▶ [Assigned task 1]:
Can you rewrite the paragraph beginning "Here's how it works" in the article on ElevenLabs' Iconic Marketplace as a short list that keeps its main facts?
▶ [Assigned task 2]:
Can you extract the passage of the article on ElevenLabs' Iconic Marketplace from "Remember when that" to "lot less nightmarish.", word for word?

▶ [Extract provided]:

::::::::

Remember when that fake Drake song went viral last year? Or when unauthorized AI voices of celebrities started flooding the internet? Yeah, that ethical nightmare just got a lot less nightmarish.
ElevenLabs just launched the Iconic Marketplace—a two-sided platform where companies can officially license AI voices of history's most legendary figures. First major partner? Sir Michael Caine himself.
Here's how it works: Instead of random AI companies cloning celebrity voices without permission (the current Wild West situation), estates and rights holders can now offer licensed AI voices through ElevenLabs. Creators submit projects, rights holders approve usage, and everyone gets paid fairly. As Caine put it: "ElevenLabs is using innovation not to replace humanity, but to celebrate it."
The timing's perfect: Academy Award winner Matthew McConaughey just became both an investor and customer, using ElevenLabs to create a Spanish audio version of his newsletter "Lyrics of Livin'" in his own voice. Real celebrity partnerships are replacing sketchy deepfakes.
The marketplace already includes 25+ iconic voices:
- Entertainment legends: Dr. Maya Angelou, Judy Garland, Liza Minnelli, Sir Laurence Olivier.
- Historical figures: Alan Turing, Mark Twain, Thomas Edison, Amelia Earhart.
- Sports icons: Babe Ruth, Rocky Marciano, Johnny Weissmuller.
- Cultural pioneers: Bettie Page, Richard Feynman, Art Garfunkel.

::::::::

▶ [Provided data]:
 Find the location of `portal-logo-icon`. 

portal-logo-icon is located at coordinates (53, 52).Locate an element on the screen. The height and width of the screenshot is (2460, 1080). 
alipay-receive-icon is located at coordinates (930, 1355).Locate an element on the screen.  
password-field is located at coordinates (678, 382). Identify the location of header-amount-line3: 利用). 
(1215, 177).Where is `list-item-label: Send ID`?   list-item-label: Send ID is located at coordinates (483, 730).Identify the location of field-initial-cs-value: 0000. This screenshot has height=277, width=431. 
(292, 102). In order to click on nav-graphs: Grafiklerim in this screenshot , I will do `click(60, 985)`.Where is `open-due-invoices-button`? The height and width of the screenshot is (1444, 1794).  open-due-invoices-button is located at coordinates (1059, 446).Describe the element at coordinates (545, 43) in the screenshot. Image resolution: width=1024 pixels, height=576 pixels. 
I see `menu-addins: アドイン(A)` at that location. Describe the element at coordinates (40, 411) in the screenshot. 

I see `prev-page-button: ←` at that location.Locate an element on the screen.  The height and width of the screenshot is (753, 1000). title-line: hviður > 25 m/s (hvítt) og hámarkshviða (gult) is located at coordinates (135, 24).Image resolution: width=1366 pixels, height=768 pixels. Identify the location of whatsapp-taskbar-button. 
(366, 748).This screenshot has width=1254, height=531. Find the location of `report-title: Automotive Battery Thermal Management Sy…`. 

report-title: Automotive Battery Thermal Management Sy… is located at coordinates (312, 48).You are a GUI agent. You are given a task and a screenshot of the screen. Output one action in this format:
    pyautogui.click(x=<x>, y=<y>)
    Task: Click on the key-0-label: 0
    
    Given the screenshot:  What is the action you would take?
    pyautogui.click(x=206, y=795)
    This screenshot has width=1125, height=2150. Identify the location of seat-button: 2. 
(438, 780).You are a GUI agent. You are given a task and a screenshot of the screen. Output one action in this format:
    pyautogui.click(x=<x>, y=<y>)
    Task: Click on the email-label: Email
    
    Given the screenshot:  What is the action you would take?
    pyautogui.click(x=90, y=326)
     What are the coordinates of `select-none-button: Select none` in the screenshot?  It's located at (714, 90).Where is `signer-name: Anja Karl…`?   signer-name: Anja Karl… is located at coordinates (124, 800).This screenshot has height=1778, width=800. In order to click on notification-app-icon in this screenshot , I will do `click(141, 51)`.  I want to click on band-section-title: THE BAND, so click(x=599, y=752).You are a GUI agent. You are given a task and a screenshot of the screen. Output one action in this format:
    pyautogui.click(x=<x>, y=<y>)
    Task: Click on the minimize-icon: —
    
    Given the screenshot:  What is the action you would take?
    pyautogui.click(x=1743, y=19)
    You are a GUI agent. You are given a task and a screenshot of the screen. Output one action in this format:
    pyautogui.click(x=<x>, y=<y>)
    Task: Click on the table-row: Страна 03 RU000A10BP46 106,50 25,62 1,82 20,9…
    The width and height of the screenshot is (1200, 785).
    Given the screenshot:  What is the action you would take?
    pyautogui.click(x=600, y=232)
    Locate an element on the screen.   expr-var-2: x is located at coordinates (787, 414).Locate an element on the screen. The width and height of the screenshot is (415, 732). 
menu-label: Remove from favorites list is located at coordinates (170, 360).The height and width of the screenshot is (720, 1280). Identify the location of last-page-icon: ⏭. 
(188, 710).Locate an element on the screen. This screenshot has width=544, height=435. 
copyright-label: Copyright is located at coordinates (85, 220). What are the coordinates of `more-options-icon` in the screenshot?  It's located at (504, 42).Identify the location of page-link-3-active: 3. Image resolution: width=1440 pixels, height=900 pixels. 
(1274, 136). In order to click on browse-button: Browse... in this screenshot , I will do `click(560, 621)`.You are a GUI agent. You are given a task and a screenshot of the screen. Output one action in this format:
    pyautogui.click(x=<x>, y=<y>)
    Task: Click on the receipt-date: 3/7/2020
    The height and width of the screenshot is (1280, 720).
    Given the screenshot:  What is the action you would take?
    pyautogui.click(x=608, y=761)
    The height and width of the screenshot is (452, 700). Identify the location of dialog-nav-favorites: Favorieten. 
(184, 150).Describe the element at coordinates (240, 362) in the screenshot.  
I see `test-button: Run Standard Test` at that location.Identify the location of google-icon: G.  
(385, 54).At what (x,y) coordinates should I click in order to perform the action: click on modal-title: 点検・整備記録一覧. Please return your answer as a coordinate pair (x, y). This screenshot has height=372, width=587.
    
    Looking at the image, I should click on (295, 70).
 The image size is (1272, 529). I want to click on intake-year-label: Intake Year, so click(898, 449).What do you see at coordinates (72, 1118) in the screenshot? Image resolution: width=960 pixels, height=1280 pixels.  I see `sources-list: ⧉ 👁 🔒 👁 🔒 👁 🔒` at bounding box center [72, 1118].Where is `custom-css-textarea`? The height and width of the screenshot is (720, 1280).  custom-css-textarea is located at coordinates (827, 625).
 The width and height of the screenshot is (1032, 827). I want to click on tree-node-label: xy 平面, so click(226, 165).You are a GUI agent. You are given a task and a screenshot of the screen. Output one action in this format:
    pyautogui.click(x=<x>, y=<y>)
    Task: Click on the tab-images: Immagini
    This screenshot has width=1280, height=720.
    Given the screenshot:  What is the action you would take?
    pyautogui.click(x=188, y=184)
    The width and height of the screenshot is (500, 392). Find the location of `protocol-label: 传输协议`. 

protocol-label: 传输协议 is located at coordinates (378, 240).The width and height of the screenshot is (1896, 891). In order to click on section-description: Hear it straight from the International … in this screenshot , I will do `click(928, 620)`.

::::::::

▶ [Expected answer 1]:
- Estates and rights holders can now offer licensed AI voices through ElevenLabs. This replaces the current "Wild West" of AI companies cloning celebrity voices without permission.
- Creators submit projects.
- Rights holders approve usage.
- Everyone gets paid fairly.
- Caine's view: "ElevenLabs is using innovation not to replace humanity, but to celebrate it."

▶ [Expected answer 2]:
Remember when that fake Drake song went viral last year? Or when unauthorized AI voices of celebrities started flooding the internet? Yeah, that ethical nightmare just got a lot less nightmarish.